The request ▸
Please put the items into a two-column CSV with the columns "prompt" and "reply", one row per item, each value in a single quoted field with line breaks turned into spaces. Begin at the line that has "Screen dimensions: 719x375" and continue through the last item, leaving the pictures out.

Source records ▸

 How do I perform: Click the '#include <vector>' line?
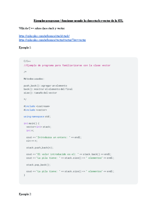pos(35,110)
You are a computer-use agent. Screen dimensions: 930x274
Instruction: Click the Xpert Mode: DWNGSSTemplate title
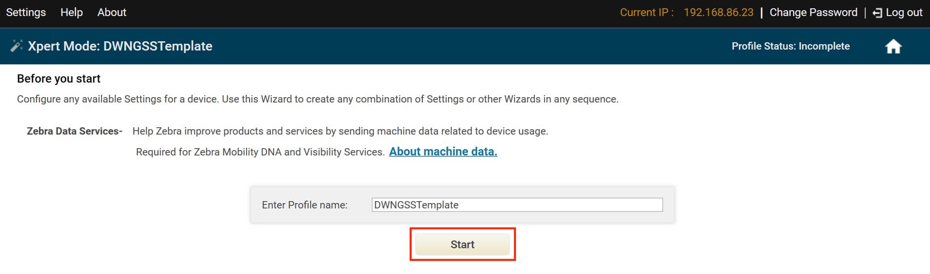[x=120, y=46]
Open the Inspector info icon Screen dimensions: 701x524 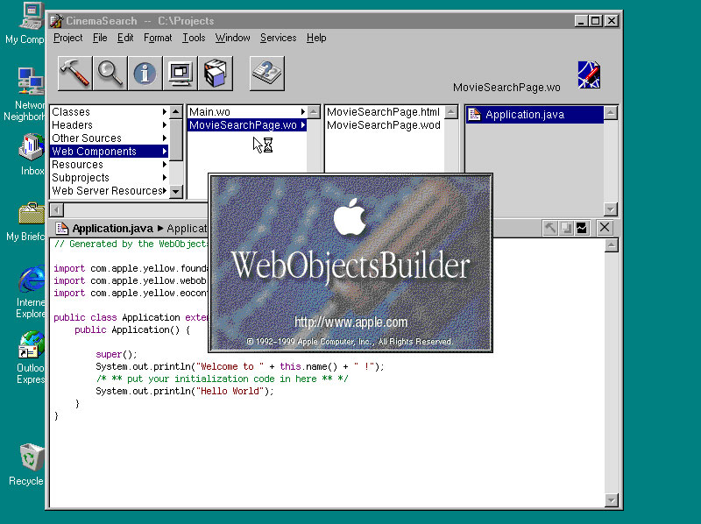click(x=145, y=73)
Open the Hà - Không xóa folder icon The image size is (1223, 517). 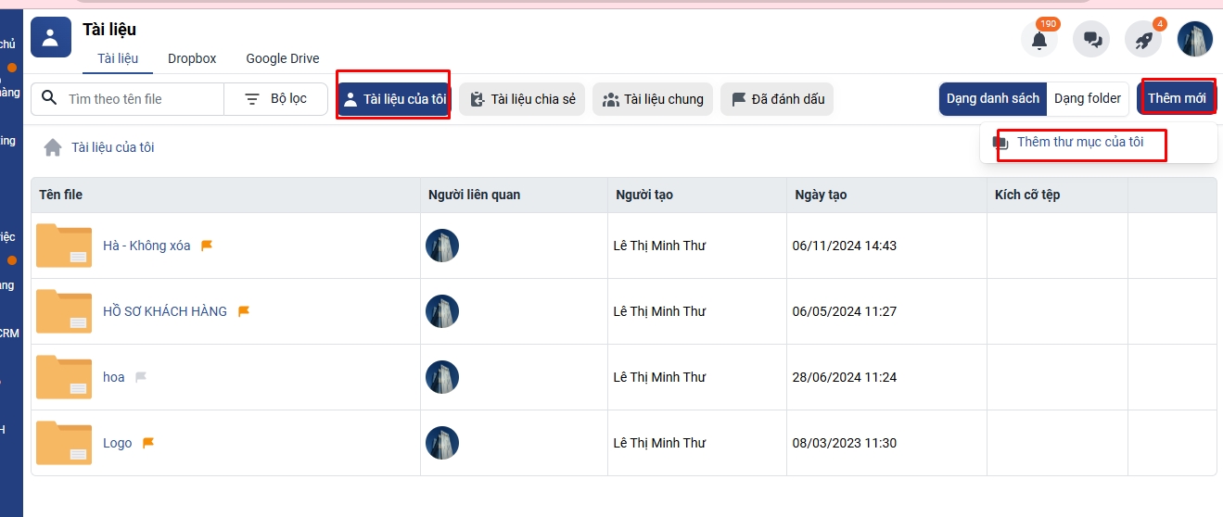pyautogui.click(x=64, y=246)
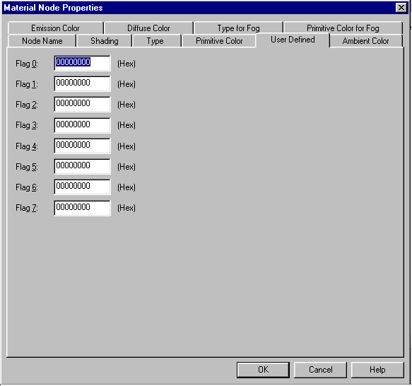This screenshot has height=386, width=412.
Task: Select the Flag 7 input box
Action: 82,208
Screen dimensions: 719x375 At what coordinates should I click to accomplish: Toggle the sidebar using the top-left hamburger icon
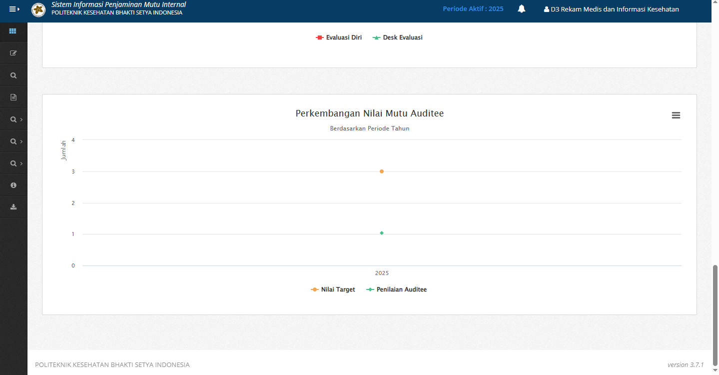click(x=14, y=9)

Answer for the task ▸
prompt,reply
"Screen dimensions: 719x375 At what coordinates should I click to accomplish: Toggle the sidebar using the top-left hamburger icon","click(x=14, y=9)"